Getting Started

Conda Basics

stenv defines a Conda environment, which is a set of packages installed together at specific versions. A Conda environment is designed to be isolated from system packages, and can be activated to switch the current context (PATH, environment variables, available binaries, Python installation, etc.) to an isolated instance that is separate from the system. (This is similar to using source bin/activate, if you are familiar with Python virtualenvs). This has the advantage of allowing several separate installations of Python packages and other tools without cluttering the system installation, allowing switching between use cases or package contexts at will.

Installation

Install Conda

A Conda distribution provides the conda command, which lets you create, manage, and activate new environments. Try running the conda command in your terminal. If you get conda: command not found (or similar), you will need to install a conda distribution. If you already have a conda command in your terminal, you can skip to the next step.

The easiest option is to install Miniconda, which is full-featured but installs a minimal set of default packages initially. We will install more packages later on.

Alternatives include Miniforge, which includes the mamba command (a much faster drop-in replacement for conda with all the same functionality) and Anaconda which provides a full-featured base environment as well as hundreds of useful tools, libraries, and utilities by default.

Note

The below instructions will work for any of the distributions, though users with mamba installed will notice a speedup if they substitute mamba for conda where it appears in commands.

Important

Remember to run conda init when installing. This is required in order to set up your shell to activate and deactivate environments.

conda init
mamba init

Choose an stenv release

Now that you have a Conda installation, you should choose a release of stenv from the Releases page and choose the environment definition file from the Assets section that corresponds with your platform.

example of a release page, showing output files

Every release is available for several combinations of operating system and Python version. The name of the release file indicates which is which. For example, a release of stenv for Python 3.11 on Linux will be named something like stenv-Linux-X64-py3.11-YYYY.MM.DD.yaml (where YYYY.MM.DD is the date of the release). Unless you have particular requirements, you should choose the newest (highest-numbered) Python version available.

Note

Version numbers aren’t real numbers; a hypothetical Python 3.20 would be newer than Python 3.2.

Brief ▸
Print the stenv setup guide above word for word, starting with "The easiest option" and going on through "utilities by default.".

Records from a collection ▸
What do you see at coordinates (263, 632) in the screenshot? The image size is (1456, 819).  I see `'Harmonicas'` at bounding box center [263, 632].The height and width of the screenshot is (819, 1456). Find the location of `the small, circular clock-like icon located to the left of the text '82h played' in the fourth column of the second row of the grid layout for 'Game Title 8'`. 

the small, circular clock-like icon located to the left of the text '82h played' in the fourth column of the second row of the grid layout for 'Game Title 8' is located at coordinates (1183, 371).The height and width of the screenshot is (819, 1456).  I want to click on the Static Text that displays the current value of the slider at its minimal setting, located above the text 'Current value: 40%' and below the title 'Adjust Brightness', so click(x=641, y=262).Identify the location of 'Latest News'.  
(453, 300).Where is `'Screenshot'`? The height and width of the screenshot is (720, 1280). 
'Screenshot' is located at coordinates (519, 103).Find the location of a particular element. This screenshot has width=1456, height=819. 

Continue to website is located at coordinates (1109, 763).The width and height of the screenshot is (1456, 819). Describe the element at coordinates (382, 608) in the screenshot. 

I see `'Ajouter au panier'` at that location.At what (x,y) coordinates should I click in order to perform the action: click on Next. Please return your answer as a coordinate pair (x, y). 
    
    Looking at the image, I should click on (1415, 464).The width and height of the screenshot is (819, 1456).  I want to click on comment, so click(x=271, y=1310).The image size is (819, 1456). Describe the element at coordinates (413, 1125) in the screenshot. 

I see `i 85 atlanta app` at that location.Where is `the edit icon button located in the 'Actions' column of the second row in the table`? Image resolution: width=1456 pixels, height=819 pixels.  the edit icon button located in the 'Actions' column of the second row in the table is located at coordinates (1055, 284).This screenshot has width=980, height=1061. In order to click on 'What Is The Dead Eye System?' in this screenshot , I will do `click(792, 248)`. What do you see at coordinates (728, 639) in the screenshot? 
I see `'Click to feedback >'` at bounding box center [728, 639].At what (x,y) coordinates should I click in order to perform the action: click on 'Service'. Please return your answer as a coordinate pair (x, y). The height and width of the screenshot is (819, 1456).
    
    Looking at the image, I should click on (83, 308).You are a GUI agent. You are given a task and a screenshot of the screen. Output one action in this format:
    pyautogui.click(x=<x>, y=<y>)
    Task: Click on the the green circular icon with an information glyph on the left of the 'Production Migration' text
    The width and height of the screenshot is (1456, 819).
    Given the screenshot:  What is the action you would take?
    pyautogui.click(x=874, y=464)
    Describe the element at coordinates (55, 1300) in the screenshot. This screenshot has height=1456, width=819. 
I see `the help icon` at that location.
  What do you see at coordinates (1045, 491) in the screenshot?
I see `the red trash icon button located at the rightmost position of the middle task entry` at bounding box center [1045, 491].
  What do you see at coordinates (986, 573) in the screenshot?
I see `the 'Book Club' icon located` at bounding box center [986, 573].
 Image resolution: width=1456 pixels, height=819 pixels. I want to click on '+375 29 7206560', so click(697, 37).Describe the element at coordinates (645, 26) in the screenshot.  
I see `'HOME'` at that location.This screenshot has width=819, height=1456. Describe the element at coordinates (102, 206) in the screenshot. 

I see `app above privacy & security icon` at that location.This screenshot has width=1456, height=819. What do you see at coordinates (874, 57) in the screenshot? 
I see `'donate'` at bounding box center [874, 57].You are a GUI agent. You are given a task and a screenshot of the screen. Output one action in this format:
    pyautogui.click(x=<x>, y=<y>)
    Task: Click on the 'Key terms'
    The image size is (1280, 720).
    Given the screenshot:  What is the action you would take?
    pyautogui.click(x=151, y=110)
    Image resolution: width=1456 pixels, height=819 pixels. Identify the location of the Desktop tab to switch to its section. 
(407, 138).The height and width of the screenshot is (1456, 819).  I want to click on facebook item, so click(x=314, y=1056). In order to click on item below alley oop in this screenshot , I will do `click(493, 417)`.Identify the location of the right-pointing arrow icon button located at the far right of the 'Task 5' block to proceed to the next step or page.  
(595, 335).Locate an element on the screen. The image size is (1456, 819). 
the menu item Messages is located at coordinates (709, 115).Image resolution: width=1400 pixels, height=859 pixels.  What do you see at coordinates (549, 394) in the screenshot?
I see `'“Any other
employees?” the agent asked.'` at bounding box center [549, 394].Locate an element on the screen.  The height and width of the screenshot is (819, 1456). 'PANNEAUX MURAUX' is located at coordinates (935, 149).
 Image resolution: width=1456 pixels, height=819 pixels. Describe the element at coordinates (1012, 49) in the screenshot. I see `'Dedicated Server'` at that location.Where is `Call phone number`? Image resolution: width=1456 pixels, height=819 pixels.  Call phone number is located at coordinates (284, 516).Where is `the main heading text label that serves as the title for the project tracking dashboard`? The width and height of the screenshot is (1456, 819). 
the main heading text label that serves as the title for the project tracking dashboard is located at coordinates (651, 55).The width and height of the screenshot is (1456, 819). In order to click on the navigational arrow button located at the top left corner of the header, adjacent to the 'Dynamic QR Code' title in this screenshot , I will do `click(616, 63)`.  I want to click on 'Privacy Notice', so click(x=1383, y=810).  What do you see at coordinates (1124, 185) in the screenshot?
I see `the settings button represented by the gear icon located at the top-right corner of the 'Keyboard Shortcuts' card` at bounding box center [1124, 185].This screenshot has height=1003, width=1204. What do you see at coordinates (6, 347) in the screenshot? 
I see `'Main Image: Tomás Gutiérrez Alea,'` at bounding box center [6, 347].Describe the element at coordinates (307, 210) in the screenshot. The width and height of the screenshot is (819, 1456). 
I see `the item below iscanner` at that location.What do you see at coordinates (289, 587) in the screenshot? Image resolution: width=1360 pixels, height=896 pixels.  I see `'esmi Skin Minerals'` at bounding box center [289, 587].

Exercise response ▸
The easiest option is to install Miniconda, which is full-featured but installs a minimal set of default packages initially. We will install more packages later on.

Alternatives include Miniforge, which includes the mamba command (a much faster drop-in replacement for conda with all the same functionality) and Anaconda which provides a full-featured base environment as well as hundreds of useful tools, libraries, and utilities by default.